- [ENTRIES SHOWN]
## start

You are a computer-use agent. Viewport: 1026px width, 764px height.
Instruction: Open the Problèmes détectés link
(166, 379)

## end
## start

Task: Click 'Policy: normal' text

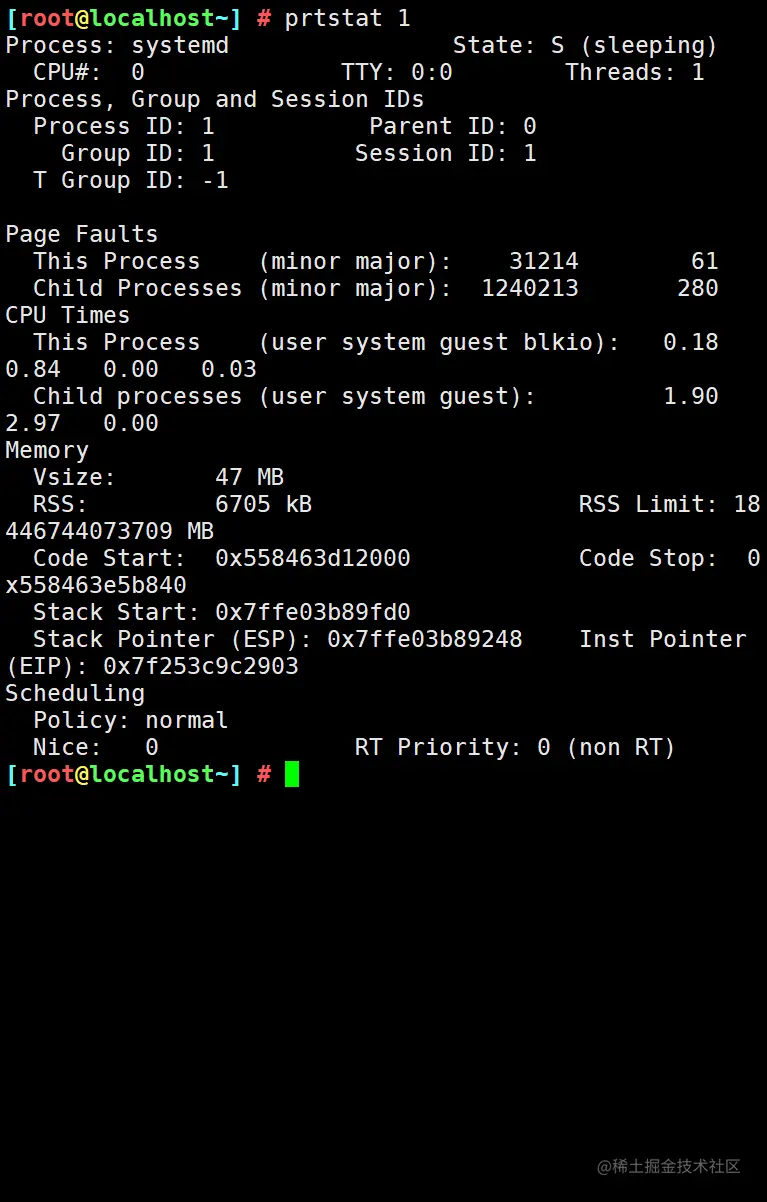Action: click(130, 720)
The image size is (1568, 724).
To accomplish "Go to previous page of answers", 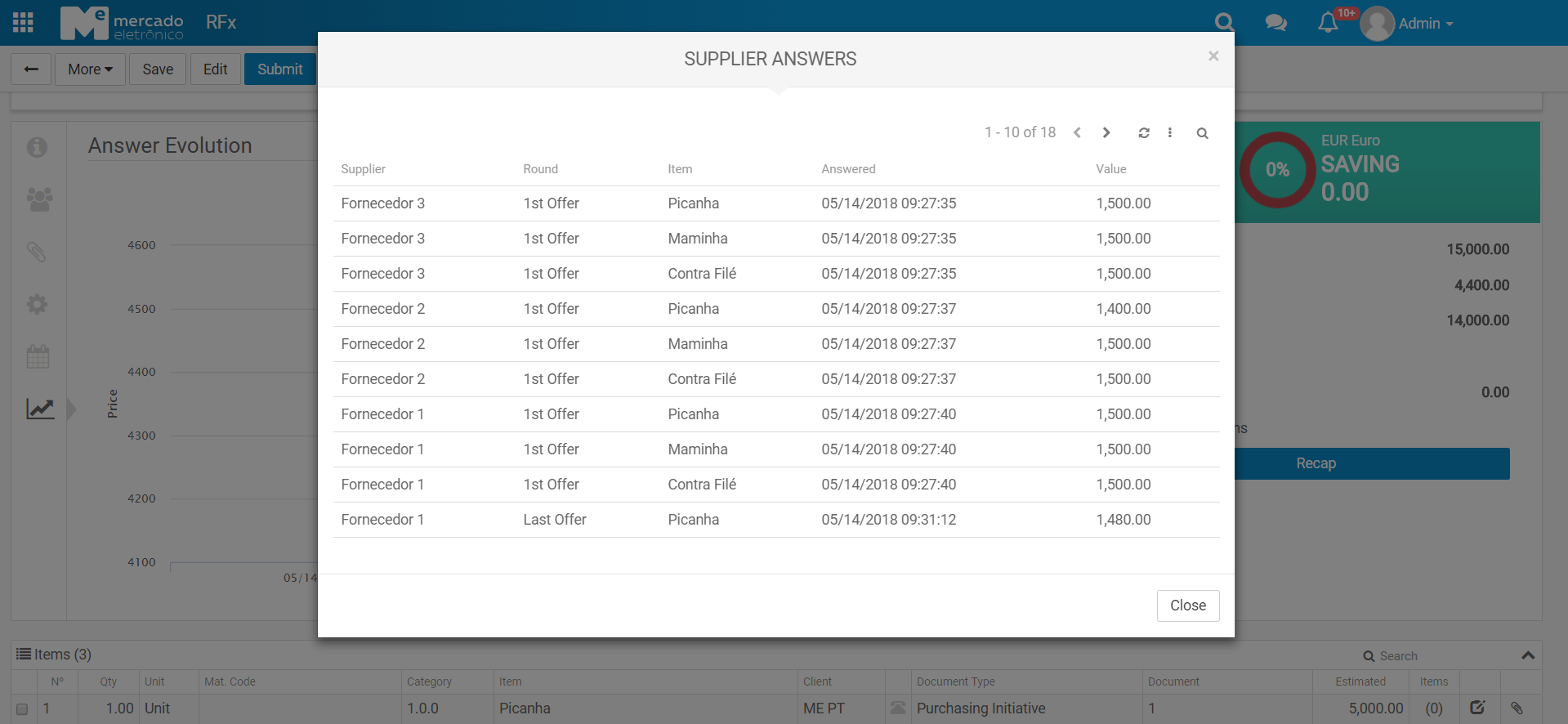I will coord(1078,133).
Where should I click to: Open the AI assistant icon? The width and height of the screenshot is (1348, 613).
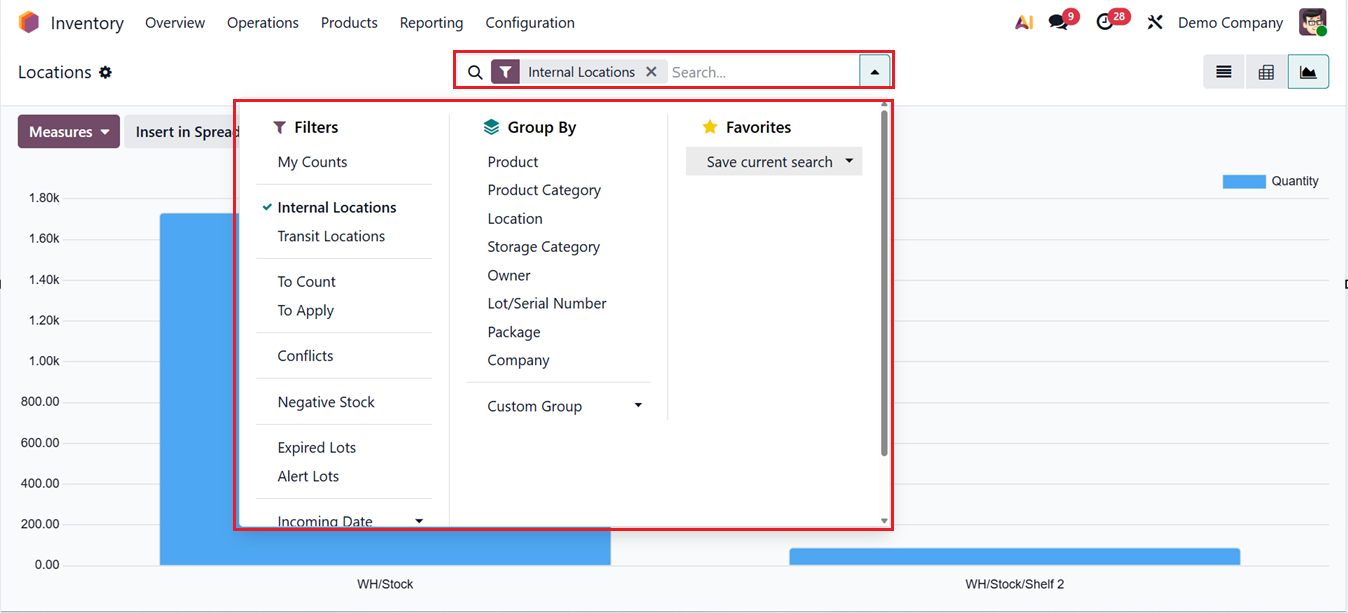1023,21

## end

- [WHAT YOU SHOULD DO]
Extract from the listing above each line in which the word "width" occurs, reproducing every such line in full.

- [EXERCISE SOLUTION]
You are a computer-use agent. Viewport: 1026px width, 764px height.
Where should I click to: Open the AI assistant icon? The width and height of the screenshot is (1348, 613).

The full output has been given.